DCSL Breweries Lanka
- Industry: Alcoholic beverage
- Predecessor: United Breweries Ltd Asia Pacific Brewery (Lanka) Limited Heineken Lanka Limited
- Founded: 1998; 28 years ago
- Headquarters: Mawathagama, Sri Lanka
- Area served: Sri Lanka
- Products: Beer
- Parent: Distilleries Company of Sri Lanka
- Website: dblanka.com

= DCSL Breweries Lanka =

DCSL Breweries Lanka (formerly Asia Pacific Brewery (Lanka) Limited (APB Lanka) and Heineken Lanka Limited) is the second largest brewer in Sri Lanka.

==History==
United Breweries Limited was established as a joint venture between Mauritius Breweries Limited Offshore, a wholly owned subsidiary of Phoenix Beverages Limited (a leading beverage group from Mauritius), the A.P. Casie Chitty Company Limited and Hilary Company Limited in 1997.

The construction of the company's Rs 550 million brewery in Mawathagama commenced in early 1997 and was completed in 1998, with an annual production capacity of 120,000 hectolitres.

In September 2005 Asia Pacific Breweries acquired a 60% stake in United Brewery, partnering with the Sri Lankan-based Anandappa family group (20%) and MBL Offshore Limited (20%). Asia Pacific Breweries is a Singaporean-based joint venture between Heineken International and Fraser and Neave. The company was subsequently renamed Asia Pacific Brewery Lanka Limited.

In February 2017 the company changed its name again to Heineken Lanka Limited to reflect its relationship with the Heineken Group.
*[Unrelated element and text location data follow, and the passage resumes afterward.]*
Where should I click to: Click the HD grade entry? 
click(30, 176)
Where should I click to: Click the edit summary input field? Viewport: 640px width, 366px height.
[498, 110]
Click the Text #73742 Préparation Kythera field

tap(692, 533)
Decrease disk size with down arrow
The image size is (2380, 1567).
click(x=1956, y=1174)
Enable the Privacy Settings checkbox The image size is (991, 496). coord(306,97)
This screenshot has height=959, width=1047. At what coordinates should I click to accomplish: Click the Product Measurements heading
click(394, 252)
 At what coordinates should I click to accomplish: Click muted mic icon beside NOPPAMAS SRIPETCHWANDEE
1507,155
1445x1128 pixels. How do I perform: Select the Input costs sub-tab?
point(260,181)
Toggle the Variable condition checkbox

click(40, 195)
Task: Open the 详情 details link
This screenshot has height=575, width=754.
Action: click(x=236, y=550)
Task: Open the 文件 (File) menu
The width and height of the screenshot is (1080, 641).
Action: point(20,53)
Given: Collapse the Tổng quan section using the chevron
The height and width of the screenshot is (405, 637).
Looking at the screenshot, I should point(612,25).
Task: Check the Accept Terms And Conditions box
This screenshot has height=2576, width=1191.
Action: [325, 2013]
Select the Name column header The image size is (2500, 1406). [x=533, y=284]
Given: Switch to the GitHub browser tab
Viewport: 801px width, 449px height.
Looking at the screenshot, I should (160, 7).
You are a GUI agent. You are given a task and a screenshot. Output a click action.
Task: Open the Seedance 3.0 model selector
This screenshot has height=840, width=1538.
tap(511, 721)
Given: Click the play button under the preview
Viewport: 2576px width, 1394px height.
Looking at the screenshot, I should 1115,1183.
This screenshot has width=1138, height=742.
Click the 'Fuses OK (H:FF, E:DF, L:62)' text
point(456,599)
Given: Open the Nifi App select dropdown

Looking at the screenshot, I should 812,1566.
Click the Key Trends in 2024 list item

The Heineken Group having acquired full control of Asia Pacific Breweries Ltd in 2012 and re branding it as Heineken Asia Pacific in 2013.

After purchase deal between Heineken Asia Pacific and Distilleries Company of Sri Lanka in January 2024 DSCL acquired all shares of Heineken Lanka Limited and the trademark for production and distribution of Heineken in Sri Lanka.

==Products==
APB Lanka produces a range of King beers, including King's Lager, King's Pilsner, King's Stout and Bison Super Strong (Bison XXtra), as well as Anchor, ABC Stout and Baron's Strong Brew.